### [Directions]
Reproduce verbatim the portion of the post "The Three Questions" below, starting with "Coming to understand" and going on through "is our mirror.".

### [Excerpted passage]
Sunday, December 21, 2008

The Three Questions


Coming to understand something has a metaphor found in nature. As we realize comprehension of something we say it is dawning on us, in the same way the sun coming up sheds light for us to be able to see. These are two totally unrelated things, human and cosmic, and yet somehow the analogy makes sense. The external world mirrors our internal world quite naturally. It is amazing, when you stop to notice it, how many ways the universe is our mirror.

It's interesting too the way we can get things totally wrong but they still become deeply embedded in our minds and without giving them a thought we never notice they don't make sense. Take for example the idea of the sun coming up. The sun doesn't come up. The sun doesn't do anything except sit there doing what it does. It does not flit about the solar system. It does not circle the earth. What happens is the exact opposite, the solar system circles the sun. Earth spins in circles as it circles the sun, facing each section of the planet toward the sun and then away from it again, giving us the sensation of the sun coming up and going down. We're living inside a moving circle inside a moving circle, providing us with two of the most basic elements of time, a year and a day.

### [Collected data]
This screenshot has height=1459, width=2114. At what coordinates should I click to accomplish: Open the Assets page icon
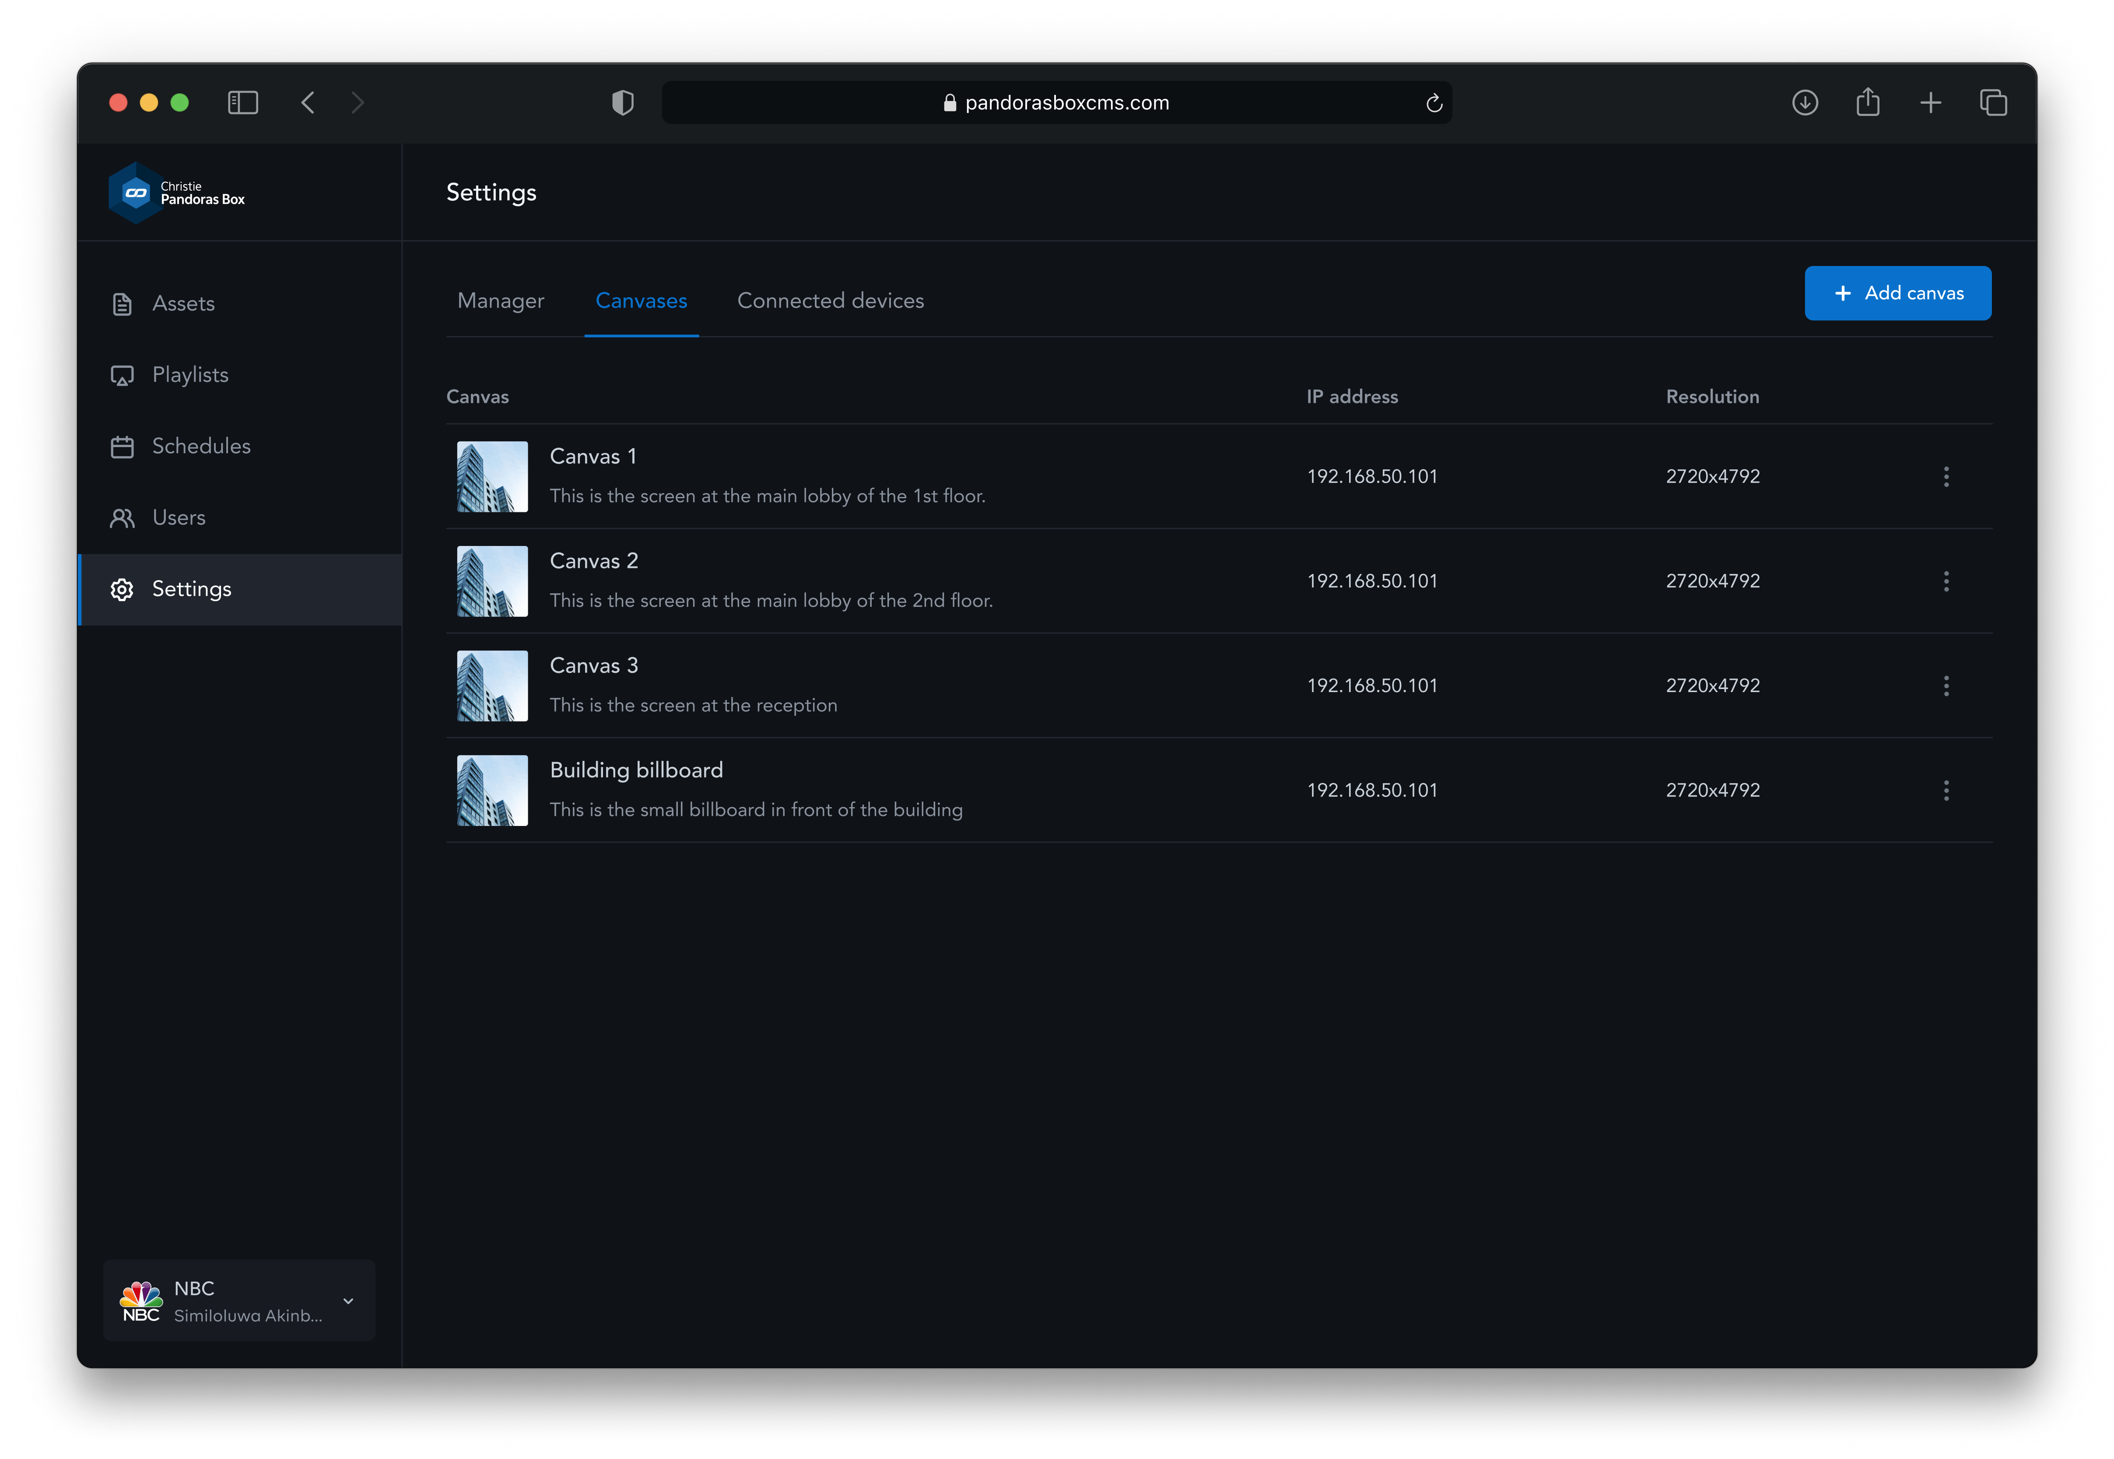tap(122, 304)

### [Reply]
Coming to understand something has a metaphor found in nature. As we realize comprehension of something we say it is dawning on us, in the same way the sun coming up sheds light for us to be able to see. These are two totally unrelated things, human and cosmic, and yet somehow the analogy makes sense. The external world mirrors our internal world quite naturally. It is amazing, when you stop to notice it, how many ways the universe is our mirror.